--- TASK INPUT ---
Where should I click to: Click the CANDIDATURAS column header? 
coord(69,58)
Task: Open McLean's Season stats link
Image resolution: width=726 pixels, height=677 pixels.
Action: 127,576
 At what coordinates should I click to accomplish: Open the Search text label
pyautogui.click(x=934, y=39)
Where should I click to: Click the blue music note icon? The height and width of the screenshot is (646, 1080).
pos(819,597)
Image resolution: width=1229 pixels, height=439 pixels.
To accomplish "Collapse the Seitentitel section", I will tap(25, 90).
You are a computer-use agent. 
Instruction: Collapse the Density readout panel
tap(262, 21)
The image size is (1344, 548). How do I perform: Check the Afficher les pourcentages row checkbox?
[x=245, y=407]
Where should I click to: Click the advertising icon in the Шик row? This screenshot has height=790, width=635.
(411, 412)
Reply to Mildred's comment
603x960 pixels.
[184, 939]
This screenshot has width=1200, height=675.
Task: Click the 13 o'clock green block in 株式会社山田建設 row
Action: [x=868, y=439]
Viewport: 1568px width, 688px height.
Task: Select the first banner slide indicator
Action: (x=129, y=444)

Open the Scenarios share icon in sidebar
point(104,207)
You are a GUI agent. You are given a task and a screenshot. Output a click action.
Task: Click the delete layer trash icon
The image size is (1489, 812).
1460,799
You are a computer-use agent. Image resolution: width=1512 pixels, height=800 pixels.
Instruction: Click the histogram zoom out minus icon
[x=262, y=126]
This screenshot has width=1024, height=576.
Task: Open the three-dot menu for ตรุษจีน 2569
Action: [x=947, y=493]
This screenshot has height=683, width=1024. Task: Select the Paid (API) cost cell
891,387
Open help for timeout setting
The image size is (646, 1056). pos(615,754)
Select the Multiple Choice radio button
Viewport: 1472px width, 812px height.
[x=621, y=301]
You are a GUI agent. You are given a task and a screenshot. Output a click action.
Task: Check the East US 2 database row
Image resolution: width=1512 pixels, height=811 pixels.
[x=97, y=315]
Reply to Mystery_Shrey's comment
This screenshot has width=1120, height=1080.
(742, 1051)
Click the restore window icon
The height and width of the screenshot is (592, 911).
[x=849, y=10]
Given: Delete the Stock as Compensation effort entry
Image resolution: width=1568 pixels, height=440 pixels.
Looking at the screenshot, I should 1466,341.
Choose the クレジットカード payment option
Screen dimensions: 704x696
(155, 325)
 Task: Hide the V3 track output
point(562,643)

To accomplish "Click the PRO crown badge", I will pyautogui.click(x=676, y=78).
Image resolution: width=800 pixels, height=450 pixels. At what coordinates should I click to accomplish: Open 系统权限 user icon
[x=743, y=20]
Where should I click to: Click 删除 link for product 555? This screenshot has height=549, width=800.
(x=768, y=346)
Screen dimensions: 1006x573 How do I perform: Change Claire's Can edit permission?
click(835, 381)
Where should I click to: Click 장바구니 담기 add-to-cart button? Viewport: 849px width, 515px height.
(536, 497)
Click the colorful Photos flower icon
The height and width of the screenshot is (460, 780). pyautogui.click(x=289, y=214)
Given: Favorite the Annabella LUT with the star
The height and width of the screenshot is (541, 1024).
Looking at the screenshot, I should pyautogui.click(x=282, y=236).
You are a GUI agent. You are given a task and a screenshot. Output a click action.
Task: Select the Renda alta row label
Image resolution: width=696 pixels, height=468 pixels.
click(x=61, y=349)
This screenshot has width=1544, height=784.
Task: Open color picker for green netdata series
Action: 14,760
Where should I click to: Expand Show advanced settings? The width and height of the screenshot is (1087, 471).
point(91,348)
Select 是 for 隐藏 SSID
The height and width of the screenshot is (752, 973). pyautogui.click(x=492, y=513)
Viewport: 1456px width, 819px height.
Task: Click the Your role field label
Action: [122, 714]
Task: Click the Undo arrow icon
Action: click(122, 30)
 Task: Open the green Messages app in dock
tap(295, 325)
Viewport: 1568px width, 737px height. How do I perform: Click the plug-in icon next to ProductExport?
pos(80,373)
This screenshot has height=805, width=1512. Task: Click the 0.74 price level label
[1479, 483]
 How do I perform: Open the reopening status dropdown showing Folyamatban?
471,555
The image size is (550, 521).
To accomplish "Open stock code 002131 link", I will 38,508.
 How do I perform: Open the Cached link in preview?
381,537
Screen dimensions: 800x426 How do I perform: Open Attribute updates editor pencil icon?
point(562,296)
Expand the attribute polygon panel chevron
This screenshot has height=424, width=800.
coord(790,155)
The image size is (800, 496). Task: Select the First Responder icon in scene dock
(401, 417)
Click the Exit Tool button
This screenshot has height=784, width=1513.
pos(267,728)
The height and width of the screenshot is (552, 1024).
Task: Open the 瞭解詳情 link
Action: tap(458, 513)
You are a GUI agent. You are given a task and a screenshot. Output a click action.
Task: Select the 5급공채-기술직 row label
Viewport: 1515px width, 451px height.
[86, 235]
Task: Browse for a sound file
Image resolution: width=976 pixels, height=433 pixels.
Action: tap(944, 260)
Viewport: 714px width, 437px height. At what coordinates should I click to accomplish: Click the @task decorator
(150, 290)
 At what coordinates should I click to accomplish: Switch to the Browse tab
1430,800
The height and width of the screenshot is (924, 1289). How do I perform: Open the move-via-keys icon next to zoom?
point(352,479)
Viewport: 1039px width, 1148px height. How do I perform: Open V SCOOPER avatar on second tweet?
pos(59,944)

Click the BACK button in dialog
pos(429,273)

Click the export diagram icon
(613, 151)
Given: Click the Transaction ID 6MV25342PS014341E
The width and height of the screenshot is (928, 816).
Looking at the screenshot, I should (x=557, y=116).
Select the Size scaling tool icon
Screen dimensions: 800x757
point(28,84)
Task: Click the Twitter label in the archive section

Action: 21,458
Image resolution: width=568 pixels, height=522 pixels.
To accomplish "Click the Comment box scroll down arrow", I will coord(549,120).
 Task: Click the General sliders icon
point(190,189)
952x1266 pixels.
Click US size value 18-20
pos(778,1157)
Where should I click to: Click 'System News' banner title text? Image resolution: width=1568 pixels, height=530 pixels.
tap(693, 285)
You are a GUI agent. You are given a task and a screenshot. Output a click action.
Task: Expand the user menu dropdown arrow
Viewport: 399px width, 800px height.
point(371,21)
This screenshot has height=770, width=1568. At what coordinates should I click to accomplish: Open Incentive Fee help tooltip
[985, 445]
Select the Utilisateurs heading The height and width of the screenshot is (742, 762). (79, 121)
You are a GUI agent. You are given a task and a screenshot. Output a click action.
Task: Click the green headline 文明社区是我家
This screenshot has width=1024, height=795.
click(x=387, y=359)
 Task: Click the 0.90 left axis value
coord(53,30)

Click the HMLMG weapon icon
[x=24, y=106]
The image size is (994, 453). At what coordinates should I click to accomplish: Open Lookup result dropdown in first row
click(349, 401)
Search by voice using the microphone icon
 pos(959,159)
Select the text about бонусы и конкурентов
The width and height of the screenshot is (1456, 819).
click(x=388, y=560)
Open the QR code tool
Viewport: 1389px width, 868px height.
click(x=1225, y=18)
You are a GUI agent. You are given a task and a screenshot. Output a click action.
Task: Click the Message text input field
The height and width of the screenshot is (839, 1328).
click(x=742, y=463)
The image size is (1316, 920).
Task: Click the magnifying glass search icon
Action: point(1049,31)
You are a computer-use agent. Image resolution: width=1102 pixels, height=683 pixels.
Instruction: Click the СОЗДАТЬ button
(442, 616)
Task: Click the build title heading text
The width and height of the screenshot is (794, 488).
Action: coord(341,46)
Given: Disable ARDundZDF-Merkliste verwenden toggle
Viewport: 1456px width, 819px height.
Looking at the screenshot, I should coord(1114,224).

--- JOB ---
Collect every line in the listing above that contains the word "Reply", treating case as significant.

--- SOLUTION TO THE EXERCISE ---
Reply to Mildred's comment
Reply to Mystery_Shrey's comment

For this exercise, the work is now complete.